As I hugged Prajakta tightly, I realized how very much I had missed her and my other classmates. It was just a year ago that Prajakta and I were assigned as partners on our very first day in bootcamp. We had to create a character out of random craft supplies and give it an identity and back story. After the crude construction of play dough, pipe cleaners, and a bottle cap, we somehow managed to make a woman that we called a witch doctor, who had the power to cleanse souls.
Since that time, Prajakta and I have become incredibly close friends and we have worked on several films together. This has actually been the story with most of my classmates both from the Creative Producing program and the Cinema Directing program. In fact, when Prajakta and I had met at the train station that day, we were heading back to the apartment of our friend and directing classmate, Omar.
We sat in the living room, a place where we shot scenes from two different films over the last year. We discussed our summers and what we had been up to. We talked about where our other classmates were and what they were doing. It was then that she made the statement “You know, everyone in our class is doing something big this summer.” And she was right, from what I could tell, no one had been idle. Some were traveling in other countries, some people were teaching at schools or film camps, some had internships, and a few people were making films. Many of us also spent time prepping for our thesis films and by the time we start class this semester, one team will have already completed principal photography.
As if this conversation wasn’t a whirlwind of emotion and nostalgia already, I recently had a moment that locked everything into perspective. While working at Columbia’s Media Production Center, I saw some of our professors filing in a class of new students. It took a second but I realized that they were the incoming graduate bootcamp class of producers and directors. I don’t want to sit here and tell you that they looked young or scared or anything really. None of that struck me to be completely honest. They just looked like us. They looked like my classmates and me. It really was not that long ago that we were being filed into the MPC during our first few weeks at Columbia.
It was crazy to me because I don’t think I look all that different from a year ago. I look just like those students coming in, but I am not the same as them any more. The last year changed me so much. The things I know and the experiences I have had, have transformed me. I think my classmates have changed too. The Prajakta that made a witch doctor with me is not the same Prajakta that I hugged at the train station. So why am I saying this? Because so much of this program is reading articles, writing papers, expressing yourself, and getting on set. All of which are important, but there is another side of this program that is just as important and that is the network you build and the friends you make.
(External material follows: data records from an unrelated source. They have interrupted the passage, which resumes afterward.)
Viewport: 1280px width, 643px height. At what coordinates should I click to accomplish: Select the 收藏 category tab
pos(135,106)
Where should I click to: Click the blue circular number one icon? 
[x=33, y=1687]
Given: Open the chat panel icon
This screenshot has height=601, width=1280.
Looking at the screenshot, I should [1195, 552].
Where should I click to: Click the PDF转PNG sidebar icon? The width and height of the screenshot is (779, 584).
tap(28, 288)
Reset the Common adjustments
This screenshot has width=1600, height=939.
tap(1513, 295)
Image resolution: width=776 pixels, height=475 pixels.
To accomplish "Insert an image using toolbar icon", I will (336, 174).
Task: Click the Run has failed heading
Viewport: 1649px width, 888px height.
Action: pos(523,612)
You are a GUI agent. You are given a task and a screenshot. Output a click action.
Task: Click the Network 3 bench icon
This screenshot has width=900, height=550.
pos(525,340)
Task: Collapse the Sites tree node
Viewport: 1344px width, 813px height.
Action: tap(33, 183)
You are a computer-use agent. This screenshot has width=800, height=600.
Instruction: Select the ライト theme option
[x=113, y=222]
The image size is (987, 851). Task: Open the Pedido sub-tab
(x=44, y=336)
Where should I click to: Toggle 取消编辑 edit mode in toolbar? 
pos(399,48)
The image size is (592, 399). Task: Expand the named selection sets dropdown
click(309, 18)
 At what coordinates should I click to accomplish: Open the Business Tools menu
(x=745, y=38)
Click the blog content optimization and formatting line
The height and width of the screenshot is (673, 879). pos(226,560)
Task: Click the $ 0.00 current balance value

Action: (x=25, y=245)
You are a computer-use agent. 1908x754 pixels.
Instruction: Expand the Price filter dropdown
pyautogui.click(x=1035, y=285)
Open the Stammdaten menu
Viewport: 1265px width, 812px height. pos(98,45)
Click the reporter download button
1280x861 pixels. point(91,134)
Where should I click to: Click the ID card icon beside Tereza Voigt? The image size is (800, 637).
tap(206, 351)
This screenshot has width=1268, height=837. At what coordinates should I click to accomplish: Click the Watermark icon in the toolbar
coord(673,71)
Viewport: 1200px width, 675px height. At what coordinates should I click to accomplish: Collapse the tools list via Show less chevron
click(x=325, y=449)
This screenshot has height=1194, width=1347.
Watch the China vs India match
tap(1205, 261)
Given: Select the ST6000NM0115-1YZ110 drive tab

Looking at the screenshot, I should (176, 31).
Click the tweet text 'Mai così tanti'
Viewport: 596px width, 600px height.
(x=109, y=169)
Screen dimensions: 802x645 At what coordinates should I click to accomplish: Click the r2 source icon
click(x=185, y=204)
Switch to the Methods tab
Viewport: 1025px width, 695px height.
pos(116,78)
My network of classmates and friends are part of the reason why I have changed. When my parents asked me how my first few days in class were last year, one of things that I couldn’t stop talking about was how diverse my class is. We all came from different places, different backgrounds and experiences. Spending the last year with them has helped shape how I collaborate with people and it has shown that we can learn just as much from our peers as we do in our classes.